Mom pasti familiar dengan kata-kata broken home. Orang awam mungkin mengidentikkan arti broken home sebagai perceraian kedua orang tua. Namun sebenarnya apa itu broken home? Apakah broken home selalu identik dengan perceraian?

Apa itu broken home?

Broken home adalah kondisi di mana keluarga tak utuh lagi, mengalami perpecahan, baik akibat perselingkuhan ataupun bukan, sehingga terjadilah konflik kedua orang tua dan berakhir pada perceraian.

Broken home artinya kegagalan anggota keluarga untuk menjalankan perannya. Perpecahan keluarga ini dipicu oleh kondisi keluarga yang tidak lagi harmonis sehingga sering terjadi cekcok antara ayah dan ibu.

Akibatnya, anak kurang kasih sayang, kondisi psikologisnya pun terguncang. Anak broken home pasti mengalami trauma psikologis yang berpotensi memicu depresi dalam dirinya.

Ciri-ciri keluarga broken home

  • Sering terjadi cekcok/pertengkaran orang tua

  • Anak kurang kasih sayang dari orang tua

  • Hubungan ayah dan ibu kurang harmonis

  • Kedua orang tua berpisah/bercerai

Selain beberapa ciri keluarga broken home di atas, ada juga sikap-sikap kekerasan pada anak yang Mom perlu waspadai.

Dampak broken home pada anak

Anak korban broken home rentan mengalami depresi mental. Ia bisa saja mengalami kesedihan yang berlarut-larut, yang berpotensi menurunkan produktivitasnya karena kehilangan motivasi dan penyemangat. Berikut dampak broken home pada anak.

1. Rasa kehilangan

Begitu menyadari adanya perpecahan pada keluarganya, anak akan merasa kehilangan penopang hidupnya. Ia akan kehilangan semangat, kehilangan cinta kasih karena keluarga tak utuh lagi

2. Sedih yang berlarut-larut

Anak broken home pasti merasakan kesedihan yang berlarut-larut. Kesedihan ini tidak jarang menimbulkan rasa rapuh pada dirinya, lalu ia bisa saja rentan mengalami depresi.

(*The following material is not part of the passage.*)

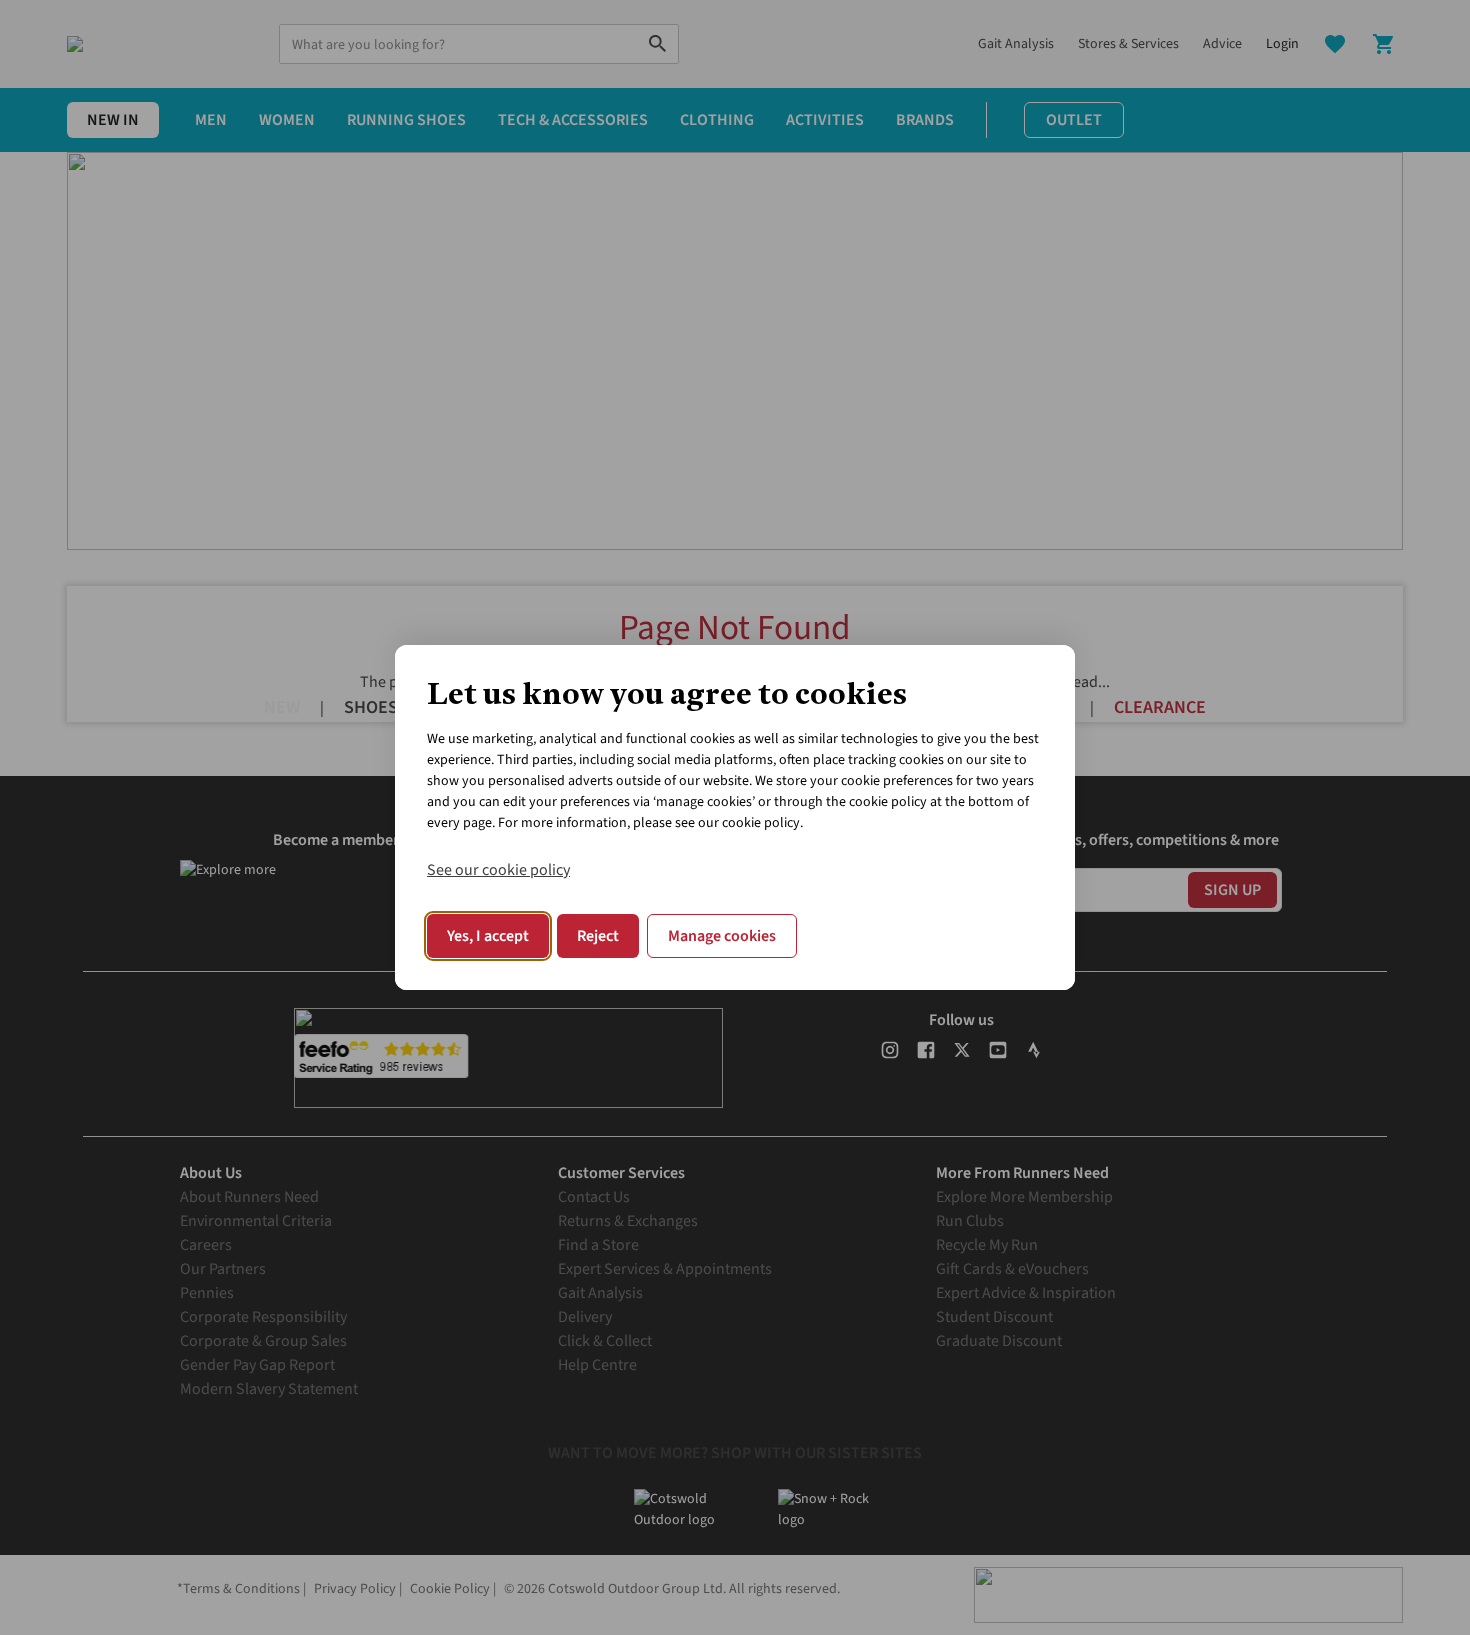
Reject (598, 936)
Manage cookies (722, 936)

3. Posesif dan cemburu berlebihan pada orang sekitarnya

Bukan hanya di kehidupan percintaan, bahkan di lingkup pertemanan pun ia berpotensi menjadi anak yang posesif. Ini karena mereka tak mendapat lagi kasih sayang yang cukup sehingga ia mudah cemburu pada orang-orang di sekitarnya.

4. Takut menjalin hubungan

Kegagalan pernikahan orang tua meninggalkan trauma pada anak sehingga ia bisa saja enggan menjalin hubungan dengan orang lain karena takut berakhir serupa.

5. Menyalahkan diri sendiri karena merasa menjadi penyebab perpisahan orang tua

Anak broken home harus menerima kenyataan bahwa orang tua mereka tidak bisa bersama lagi. Emosi anak pun jadi tidak stabil. Antara sedih, kecewa, sekaligus merasa tidak adil kenapa ini harus terjadi padanya. Kekecewaan ini lalu memicu timbulnya perasaan menyalahkan diri sendiri yang dirasa sebagai penyebab perpisahan orang tua.

6. Merasa kesepian

Jika biasanya anak terbiasa melihat orang tua berkumpul bersama di rumah, kini mereka harus tinggal terpisah. Kebersamaan itu tidak ia temukan lagi sehingga tak jarang anak broken home merasa kesepian. Jika rasa kesepian ini terus berlarut-larut dan tidak segera ditangani, bisa berakibat pada depresi.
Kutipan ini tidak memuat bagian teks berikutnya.